Everyone responds differently to diet and exercise programs. Comparing your progress to someone else’s is (excuse the idiom) like comparing apples to oranges – it’s completely irrelevant. The only way to find out what works for you personally is by giving it a proper chance before changing it and the only real bench-mark for gauging progress is your own ‘before’ photo.
This leads me to the issue of ‘weight loss’ versus ‘fat loss’ – they are not one and the same. This is particularly evident in no-carb diets, where the dieter will often see a dramatic loss in the first couple of weeks as they drop water weight. Despite a much more dramatic weight loss through cutting out carbs, the dieter will likely not have dropped much (if any) more fat than if they were on a more moderate diet. As soon as they reintroduce carbs into their diet, they’ll gain all the water weight back. Suffice to say that for most dieters, that will feel like they’re either making no progress or worse, that they’re regressing (and so begins a phobia of carbs, but that’s for another article).
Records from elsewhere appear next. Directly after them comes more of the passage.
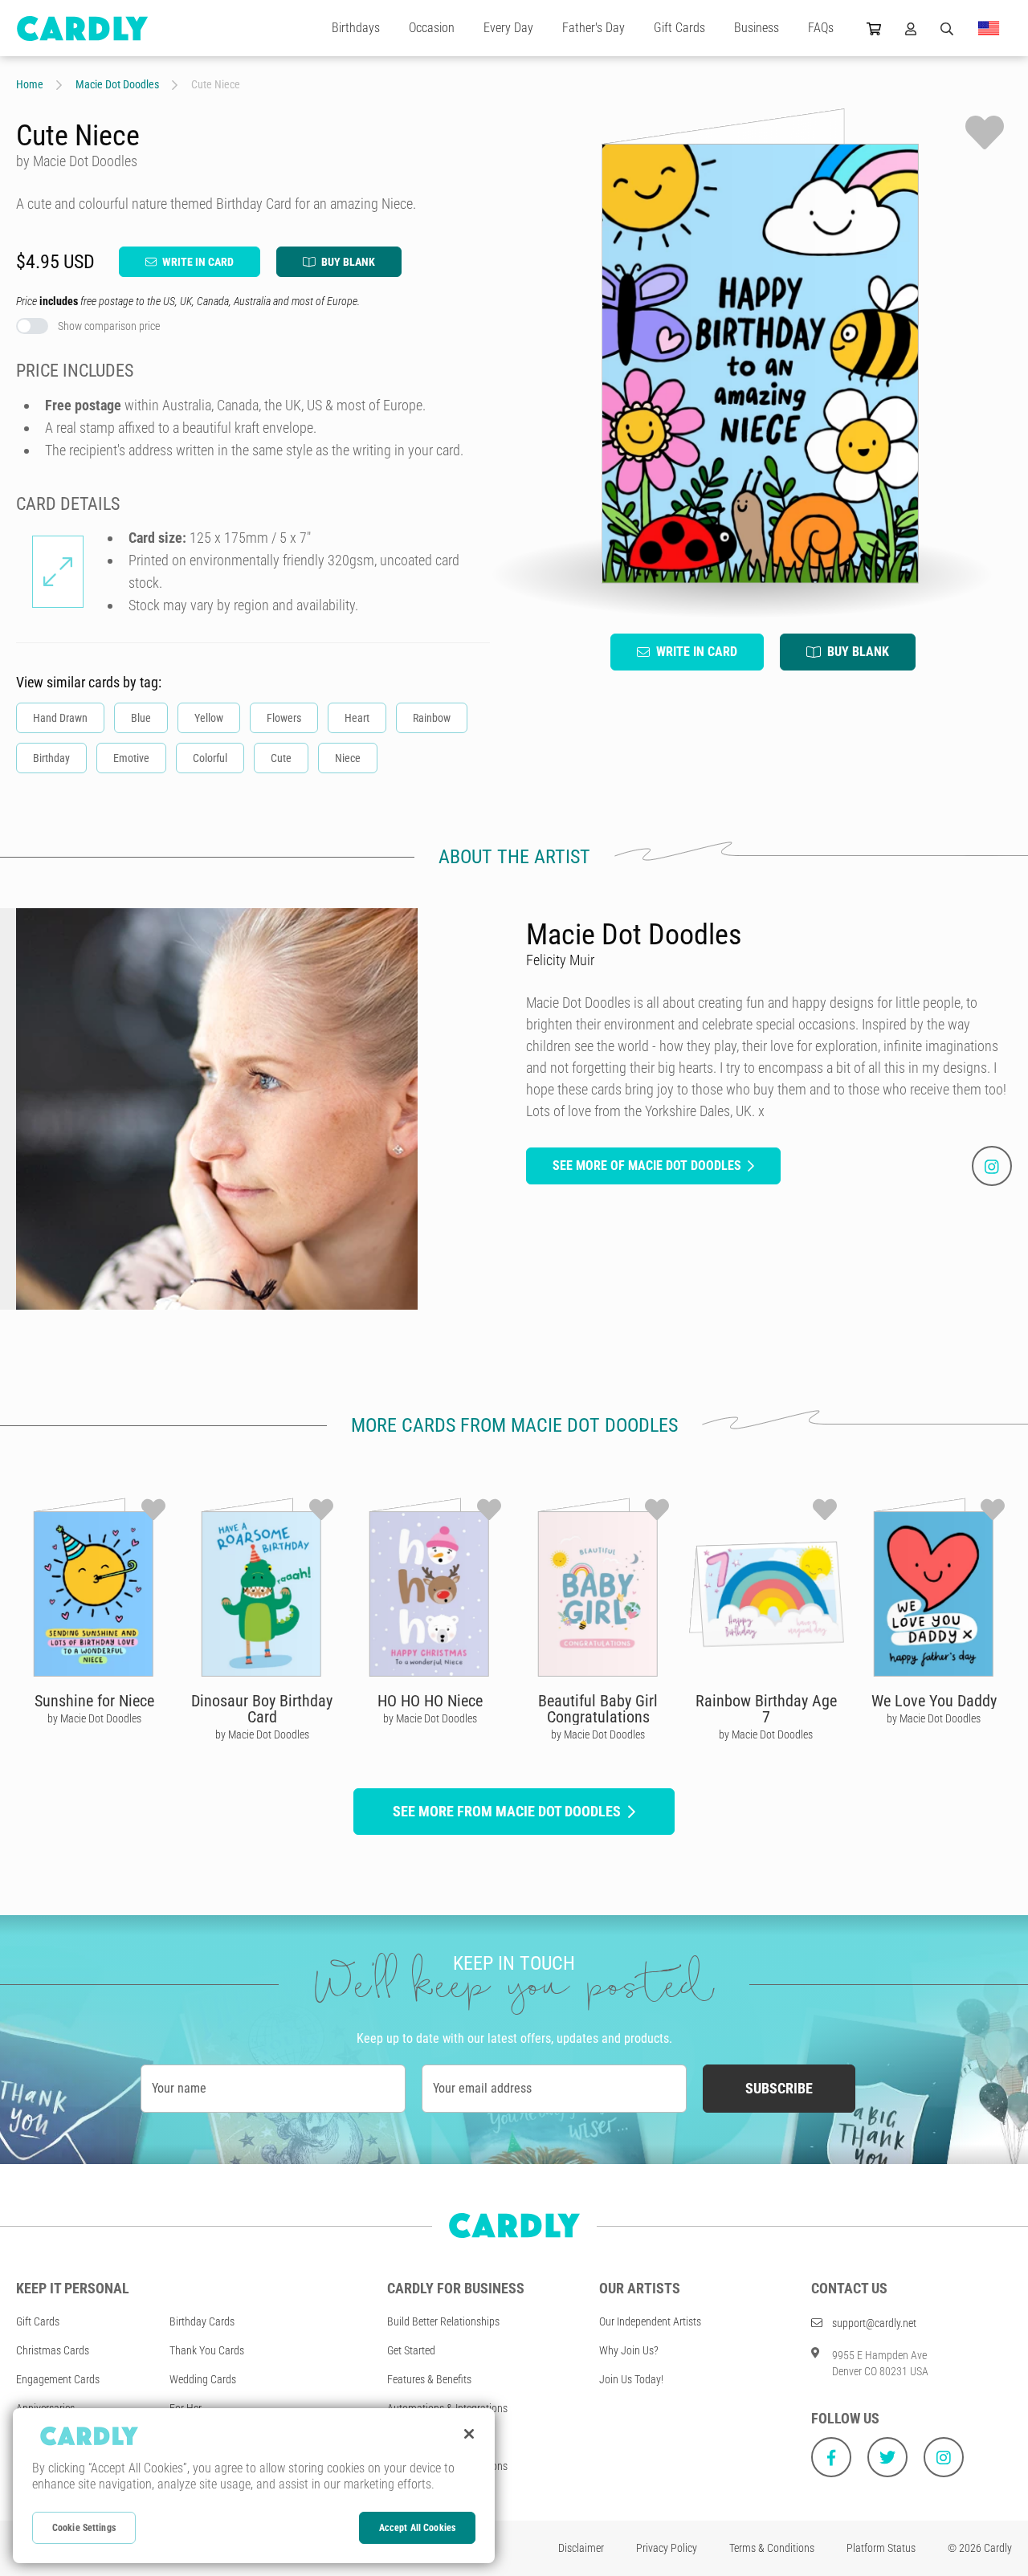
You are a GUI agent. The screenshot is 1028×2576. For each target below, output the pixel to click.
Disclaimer (581, 2547)
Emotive (131, 758)
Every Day (508, 27)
In short, using scale weight to gauge whether you’re progressing or plateauing is a fairly useless and highly frustrating measure (other than for very overweight individuals). I write in detail about accurately gauging progress in my blog article, The Anti-Scales Campaign.
The impatient dieter will jump from one diet to the next, allowing each only a few weeks (if that) to prove its worth, whilst giving none any realistic chance of taking effect and feeling increasingly demoralised that ‘nothing will work’ for them.
A realistic expectation of weight loss is an average loss of 1-2 lbs per week (the leaner you are already, the smaller the number). This number is a good indication that it is fat you’re losing, rather than lean body mass. Let me reiterate that fat loss is what matters – this is the permanent change and the change that will result in inch loss, dropping dress sizes and looking lean and defined.
Also note the term ‘average loss’. Neither weight loss, nor fat loss is a linear process. It is common, especially in the already quite lean, to go for several weeks with absolutely no apparent change before experiencing a sudden drop in weight or rapid improvement in visible leanness. I will be coming back to this phenomenon throughout the Why Your Diet Isn’t Working series, but in short, this is due both to hormonal factors and to an increase in lean body mass (water, muscle glycogen and sometimes muscle) masking a drop in bodyfat.
In my experience, impatience is the ultimate diet saboteur. Combat it by distracting yourself with goals that aren’t physique based: getting stronger, having more energy, devoting more time to your own wellbeing, experimenting with recipes to keep your diet varied and exciting. Don’t be your own worst enemy – focus on the process and the results will come!